Immanuel Kant:“That all our knowledge begins with experience there can be no doubt. For how is it possible that the faculty of cognition should be awakened into exercise otherwise than by means of objects which affect our senses, and partly of themselves produce representations, partly rouse our powers of understanding into activity, to compare, to connect, or to separate these—and so to convert the raw material of our sensations into a knowledge of objects?”
“But, though all our knowledge begins with experience, it by no means follows that all arises out of experience. For, on the contrary, it is quite possible that our empirical knowledge is a combination of that which we receive through impressions, and [additional knowledge] altogether independent of experience … which the faculty of cognition supplies from itself, sensory impressions giving merely the occasion.[30]
So, although sensations give us occasions to learn, this cannot be what makes us able to learn, because we first must have the ‘additional knowledge’ that our brains would need, as Kant has said, to “produce representations” and then “to connect” them.[178] Such additional knowledge would also include inborn ways to recognize correlations and other relationships among sensations. I suspect that, in the case of physical objects, our brains are already innately endowed with machinery to help us “to compare, to connect, or to separate” objects so that we can represent them as existing in space.
All this leads me to suspect that we must be born with primitive forms of structures like K-lines, Frames, and Semantic Networks—so that that no infant needs to wholly invent the kinds of representations that we depicted above. However, I doubt that we’re born with those stuctures complete, so it still requires some effort and time for us to refine those primitive representations into their more adult forms. I hope that soon there will be some research on how that development process works.
Could any person ever invent an totally new kind of representation? Such an event must be quite rare because no type of representation would be useful without some effective skills for working with it— and a new set of such skills would take time to grow. Also, no fragment of knowledge could be of much use unless it is represented in a familiar way. For reasons like these, it makes sense to conjecture that most of our adult representations come either from refining our primitive ones, or by acquiring them from our culture. However, once a person has learned to use several different representations, then that person might be more able to invent new ones. Indeed, we see such skills in the work of those exceptional writers, artists, inventors, and scientist who repeatedly discover new and useful ways to represent things.
How should a brain proceed to select which representation to use? As we have emphasized several times, each particular kind of description has virtues and deficiencies. Therefore it makes more sense to ask, “Which methods might work well for the problem I’m facing—and which representations are likely to work well with those methods?”

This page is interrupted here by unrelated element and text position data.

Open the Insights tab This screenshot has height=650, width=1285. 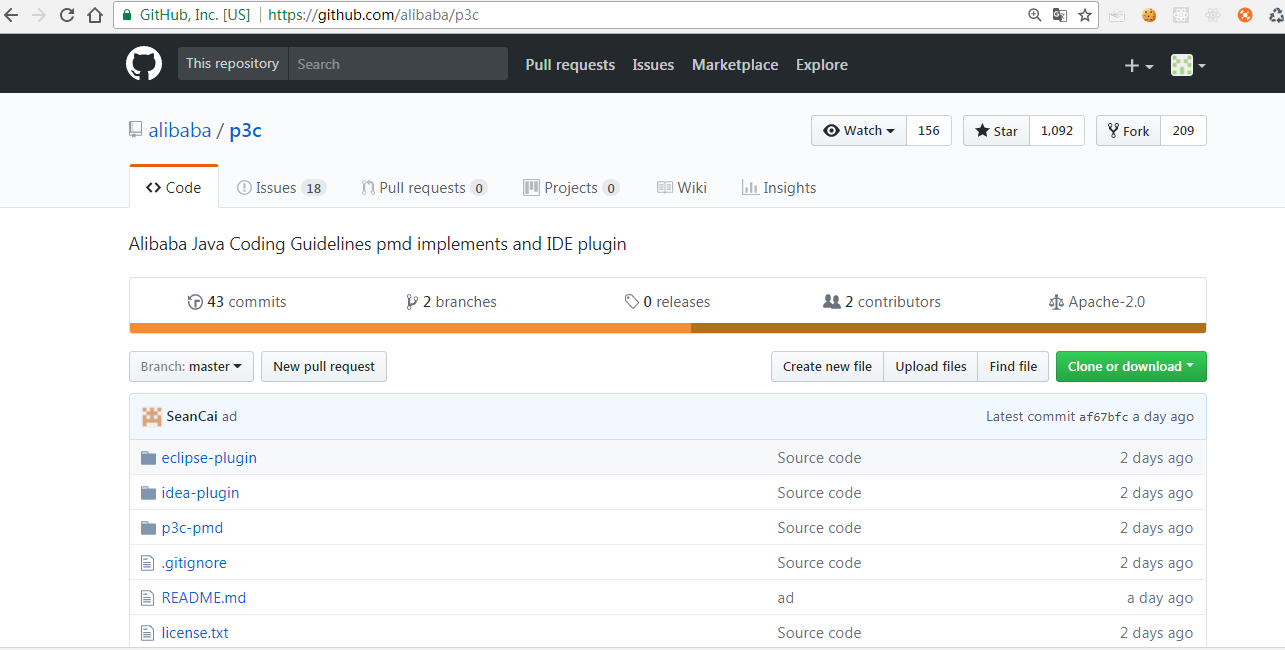[779, 188]
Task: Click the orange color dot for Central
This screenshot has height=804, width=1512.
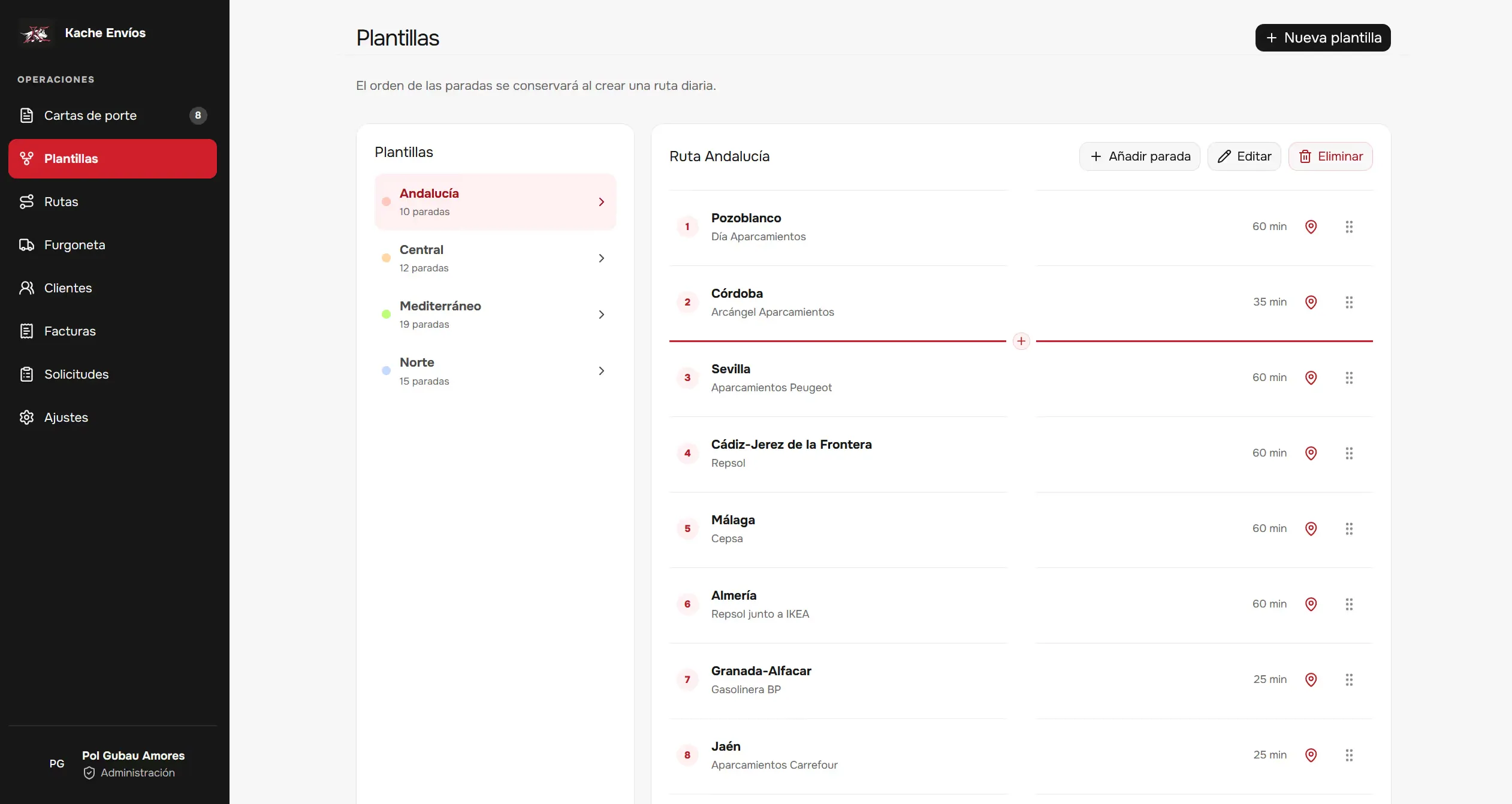Action: pos(386,258)
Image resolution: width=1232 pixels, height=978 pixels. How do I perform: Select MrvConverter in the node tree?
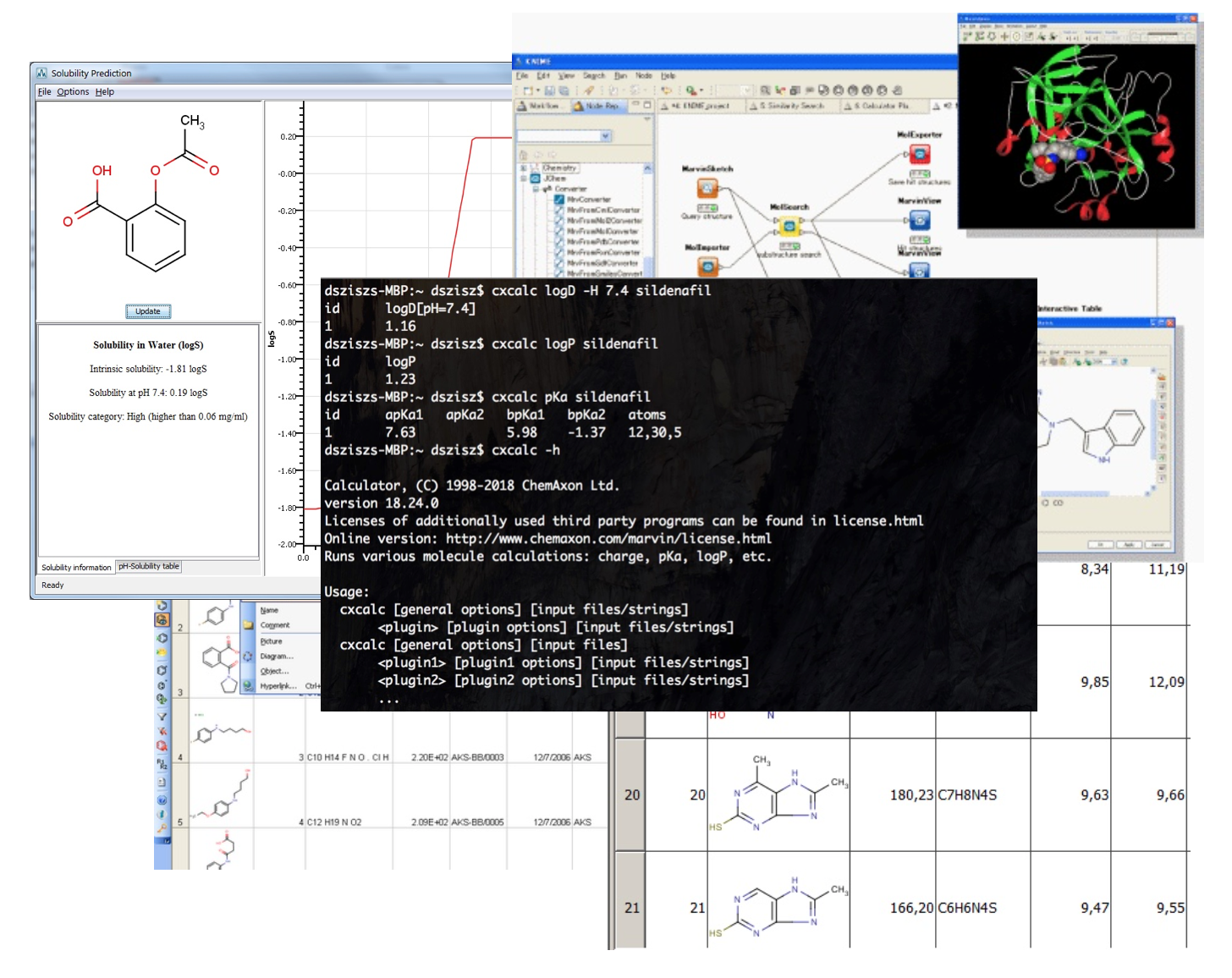[x=589, y=200]
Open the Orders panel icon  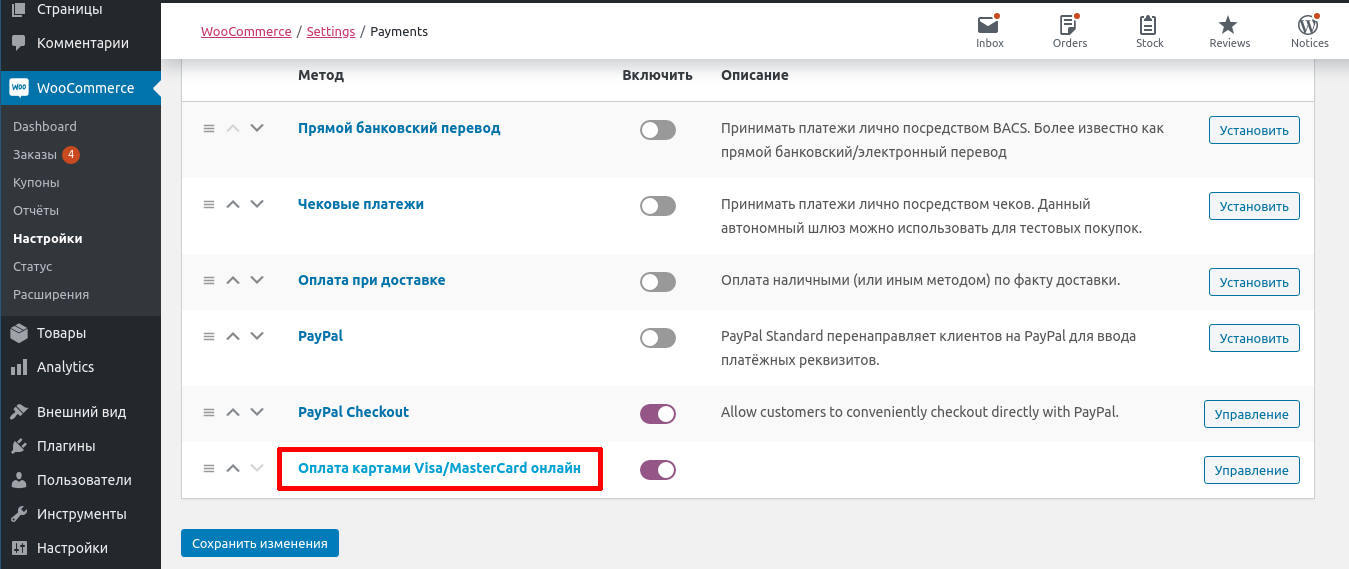[1069, 26]
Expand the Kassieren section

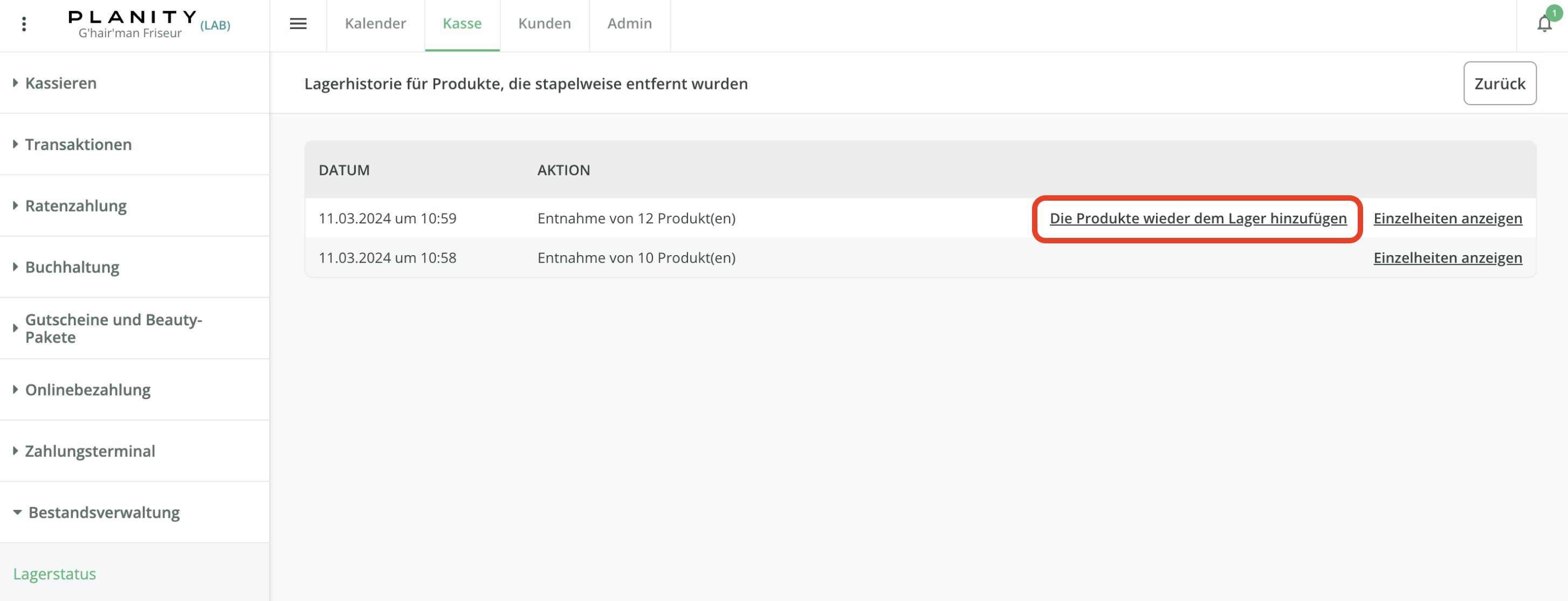tap(60, 83)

Most computer programs still, today, can do only one particular kind of task, whereas our brains accumulate multiple ways to deal with each type of problem we face. However, once we better understand how to organize such resources, along with knowledge to help us decide which technique to use in each situation. To do this we need to develop a wide range of ways to represent those all those capabilities—so that, whenever the method we’re using fails, we can switch to another alternative.[179]